(Task statement) Please write the data out once more, exactly as it is given.

--------------------

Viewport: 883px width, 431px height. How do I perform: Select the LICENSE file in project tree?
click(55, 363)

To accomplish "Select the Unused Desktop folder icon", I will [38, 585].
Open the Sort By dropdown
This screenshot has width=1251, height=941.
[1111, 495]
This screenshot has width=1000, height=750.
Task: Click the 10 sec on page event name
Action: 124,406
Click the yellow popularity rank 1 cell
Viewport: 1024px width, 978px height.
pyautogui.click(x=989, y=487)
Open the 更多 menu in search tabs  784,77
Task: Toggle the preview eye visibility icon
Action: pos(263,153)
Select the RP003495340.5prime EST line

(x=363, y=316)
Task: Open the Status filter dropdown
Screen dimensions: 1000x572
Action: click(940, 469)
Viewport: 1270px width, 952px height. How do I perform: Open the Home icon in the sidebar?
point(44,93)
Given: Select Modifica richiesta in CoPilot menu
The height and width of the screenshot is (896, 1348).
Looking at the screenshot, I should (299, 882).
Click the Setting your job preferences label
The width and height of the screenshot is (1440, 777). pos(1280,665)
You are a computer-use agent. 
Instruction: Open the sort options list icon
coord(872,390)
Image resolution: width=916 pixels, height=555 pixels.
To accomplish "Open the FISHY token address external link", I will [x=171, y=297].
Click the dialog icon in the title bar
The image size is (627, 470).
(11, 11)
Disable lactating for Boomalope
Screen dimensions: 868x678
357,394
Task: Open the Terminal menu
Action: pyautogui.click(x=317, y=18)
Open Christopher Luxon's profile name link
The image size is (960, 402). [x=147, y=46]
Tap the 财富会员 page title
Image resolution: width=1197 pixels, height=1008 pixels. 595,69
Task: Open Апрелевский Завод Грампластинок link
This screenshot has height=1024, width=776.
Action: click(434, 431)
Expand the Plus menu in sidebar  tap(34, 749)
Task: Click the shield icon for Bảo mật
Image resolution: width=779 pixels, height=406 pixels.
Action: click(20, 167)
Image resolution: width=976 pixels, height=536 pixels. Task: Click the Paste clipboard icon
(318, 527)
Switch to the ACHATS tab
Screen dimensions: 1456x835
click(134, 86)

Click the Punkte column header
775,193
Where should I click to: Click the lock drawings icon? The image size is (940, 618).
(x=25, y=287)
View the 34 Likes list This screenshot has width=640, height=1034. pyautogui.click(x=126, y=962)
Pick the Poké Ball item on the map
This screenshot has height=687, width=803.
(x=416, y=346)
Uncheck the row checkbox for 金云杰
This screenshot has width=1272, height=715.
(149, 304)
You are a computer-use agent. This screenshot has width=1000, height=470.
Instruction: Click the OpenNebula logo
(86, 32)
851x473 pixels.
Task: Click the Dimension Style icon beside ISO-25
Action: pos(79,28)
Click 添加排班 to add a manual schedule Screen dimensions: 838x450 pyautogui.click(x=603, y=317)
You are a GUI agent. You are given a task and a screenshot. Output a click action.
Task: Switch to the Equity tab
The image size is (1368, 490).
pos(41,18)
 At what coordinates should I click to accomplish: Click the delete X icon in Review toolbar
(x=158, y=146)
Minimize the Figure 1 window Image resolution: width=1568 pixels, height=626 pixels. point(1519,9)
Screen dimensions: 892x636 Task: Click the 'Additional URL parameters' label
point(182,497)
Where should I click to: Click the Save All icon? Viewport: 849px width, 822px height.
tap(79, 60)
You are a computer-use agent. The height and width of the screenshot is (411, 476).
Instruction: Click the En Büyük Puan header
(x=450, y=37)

--------------------

(Task answer)
Viewport: 883px width, 431px height. How do I perform: Select the LICENSE file in project tree?
click(55, 363)

To accomplish "Select the Unused Desktop folder icon", I will [38, 585].
Open the Sort By dropdown
This screenshot has width=1251, height=941.
[1111, 495]
This screenshot has width=1000, height=750.
Task: Click the 10 sec on page event name
Action: 124,406
Click the yellow popularity rank 1 cell
Viewport: 1024px width, 978px height.
pyautogui.click(x=989, y=487)
Open the 更多 menu in search tabs  784,77
Task: Toggle the preview eye visibility icon
Action: pos(263,153)
Select the RP003495340.5prime EST line

(x=363, y=316)
Task: Open the Status filter dropdown
Screen dimensions: 1000x572
Action: click(940, 469)
Viewport: 1270px width, 952px height. How do I perform: Open the Home icon in the sidebar?
point(44,93)
Given: Select Modifica richiesta in CoPilot menu
The height and width of the screenshot is (896, 1348).
Looking at the screenshot, I should (299, 882).
Click the Setting your job preferences label
The width and height of the screenshot is (1440, 777). pos(1280,665)
You are a computer-use agent. 
Instruction: Open the sort options list icon
coord(872,390)
Image resolution: width=916 pixels, height=555 pixels.
To accomplish "Open the FISHY token address external link", I will [x=171, y=297].
Click the dialog icon in the title bar
The image size is (627, 470).
(11, 11)
Disable lactating for Boomalope
Screen dimensions: 868x678
357,394
Task: Open the Terminal menu
Action: pyautogui.click(x=317, y=18)
Open Christopher Luxon's profile name link
The image size is (960, 402). [x=147, y=46]
Tap the 财富会员 page title
Image resolution: width=1197 pixels, height=1008 pixels. 595,69
Task: Open Апрелевский Завод Грампластинок link
This screenshot has height=1024, width=776.
Action: click(434, 431)
Expand the Plus menu in sidebar  tap(34, 749)
Task: Click the shield icon for Bảo mật
Image resolution: width=779 pixels, height=406 pixels.
Action: click(20, 167)
Image resolution: width=976 pixels, height=536 pixels. Task: Click the Paste clipboard icon
(318, 527)
Switch to the ACHATS tab
Screen dimensions: 1456x835
click(134, 86)

Click the Punkte column header
775,193
Where should I click to: Click the lock drawings icon? The image size is (940, 618).
(x=25, y=287)
View the 34 Likes list This screenshot has width=640, height=1034. pyautogui.click(x=126, y=962)
Pick the Poké Ball item on the map
This screenshot has height=687, width=803.
(x=416, y=346)
Uncheck the row checkbox for 金云杰
This screenshot has width=1272, height=715.
(149, 304)
You are a computer-use agent. This screenshot has width=1000, height=470.
Instruction: Click the OpenNebula logo
(86, 32)
851x473 pixels.
Task: Click the Dimension Style icon beside ISO-25
Action: pos(79,28)
Click 添加排班 to add a manual schedule Screen dimensions: 838x450 pyautogui.click(x=603, y=317)
You are a GUI agent. You are given a task and a screenshot. Output a click action.
Task: Switch to the Equity tab
The image size is (1368, 490).
pos(41,18)
 At what coordinates should I click to accomplish: Click the delete X icon in Review toolbar
(x=158, y=146)
Minimize the Figure 1 window Image resolution: width=1568 pixels, height=626 pixels. point(1519,9)
Screen dimensions: 892x636 Task: Click the 'Additional URL parameters' label
point(182,497)
Where should I click to: Click the Save All icon? Viewport: 849px width, 822px height.
tap(79, 60)
You are a computer-use agent. The height and width of the screenshot is (411, 476).
Instruction: Click the En Büyük Puan header
(x=450, y=37)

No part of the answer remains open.